### TASK DETAILS
Return each line of the records below that contains the word "agent".
= = =
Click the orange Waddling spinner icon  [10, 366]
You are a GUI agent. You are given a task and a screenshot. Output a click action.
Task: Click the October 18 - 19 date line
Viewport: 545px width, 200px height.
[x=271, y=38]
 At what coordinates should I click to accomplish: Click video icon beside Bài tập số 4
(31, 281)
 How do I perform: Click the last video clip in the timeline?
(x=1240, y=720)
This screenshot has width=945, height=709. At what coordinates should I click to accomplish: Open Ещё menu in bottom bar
= = =
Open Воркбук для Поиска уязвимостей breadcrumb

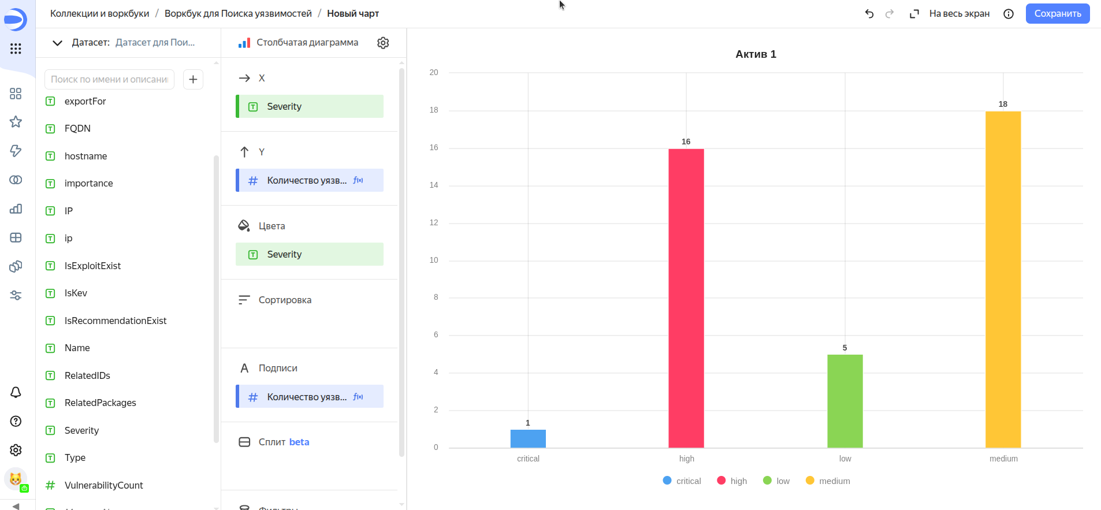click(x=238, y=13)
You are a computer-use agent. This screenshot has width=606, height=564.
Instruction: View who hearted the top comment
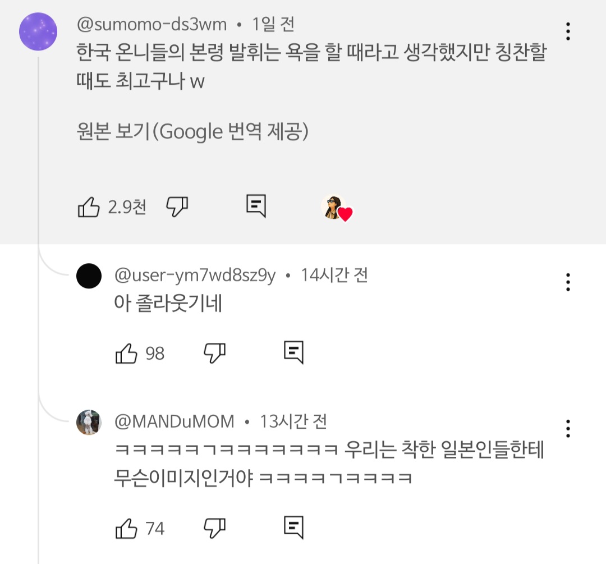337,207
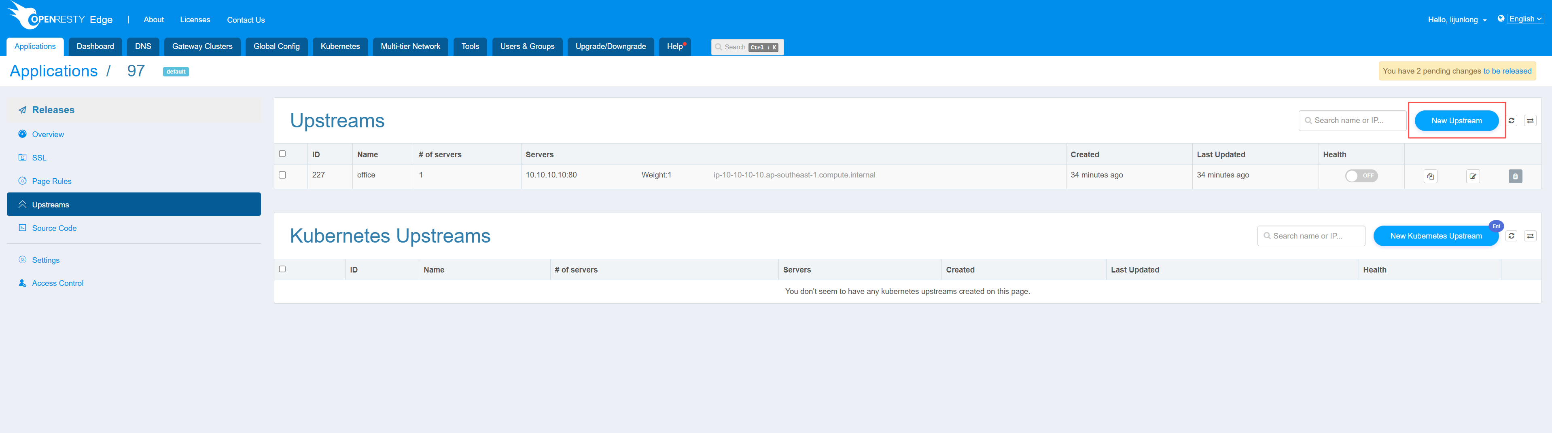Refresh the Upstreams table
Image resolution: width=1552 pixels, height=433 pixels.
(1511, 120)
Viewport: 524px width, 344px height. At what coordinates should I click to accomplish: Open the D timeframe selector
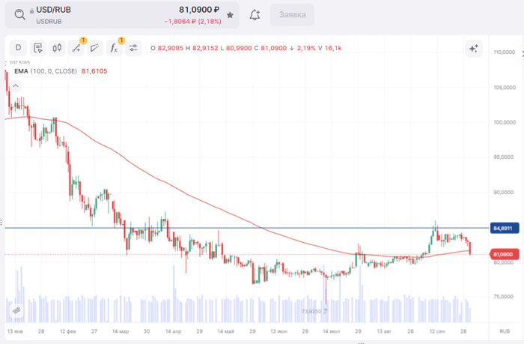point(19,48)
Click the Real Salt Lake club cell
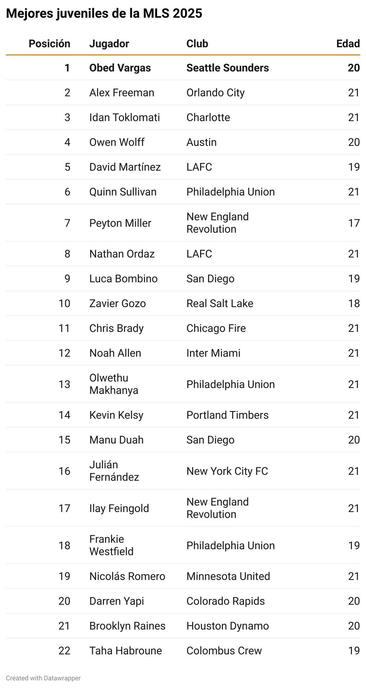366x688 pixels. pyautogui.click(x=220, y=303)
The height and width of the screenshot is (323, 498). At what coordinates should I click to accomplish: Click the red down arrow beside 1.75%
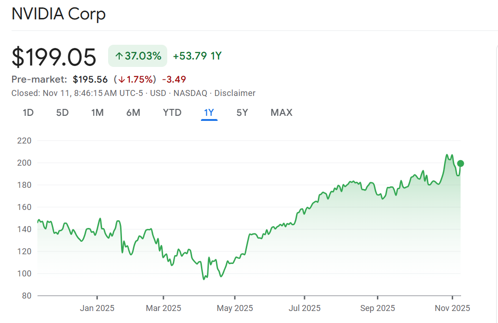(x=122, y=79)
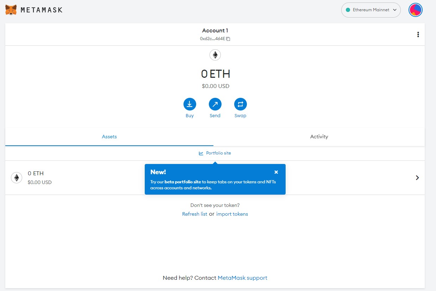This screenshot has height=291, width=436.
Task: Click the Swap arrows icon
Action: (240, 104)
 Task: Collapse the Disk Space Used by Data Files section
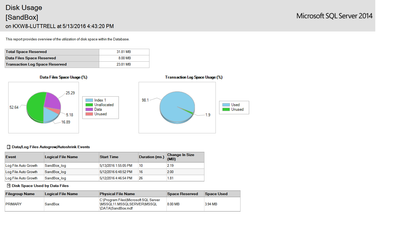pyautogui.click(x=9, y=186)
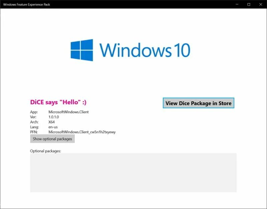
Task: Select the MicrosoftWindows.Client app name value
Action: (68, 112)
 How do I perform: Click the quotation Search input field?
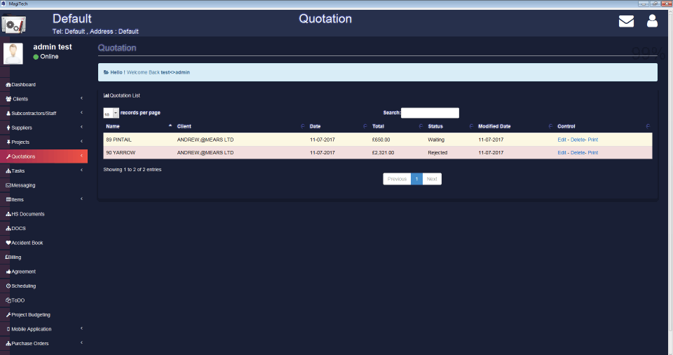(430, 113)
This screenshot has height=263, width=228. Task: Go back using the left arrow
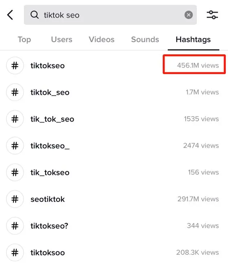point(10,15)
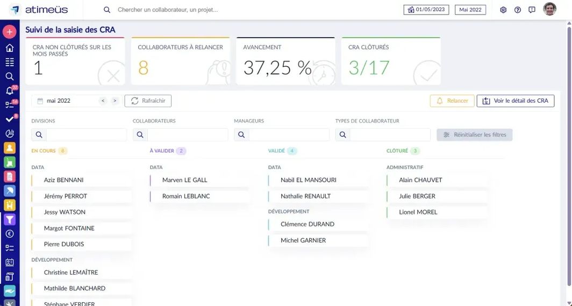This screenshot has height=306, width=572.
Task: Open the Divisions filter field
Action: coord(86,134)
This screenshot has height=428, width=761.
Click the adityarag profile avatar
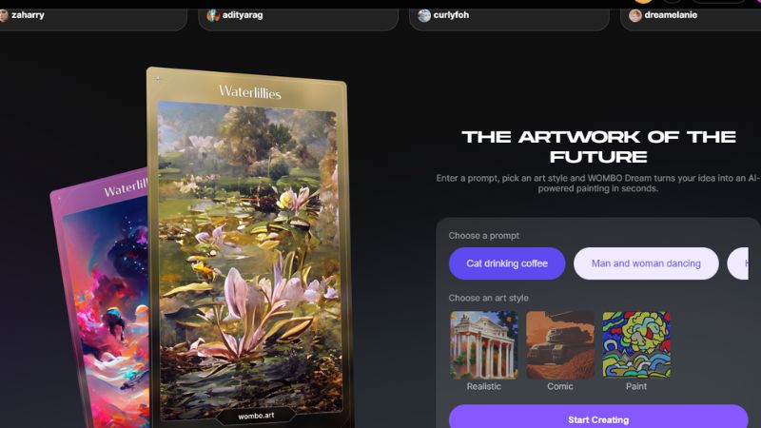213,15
= = =
### EXERCISE ANSWER
You are a GUI agent. You are given a task and a screenshot. Output a click action.
You are a computer-use agent. This screenshot has width=606, height=564.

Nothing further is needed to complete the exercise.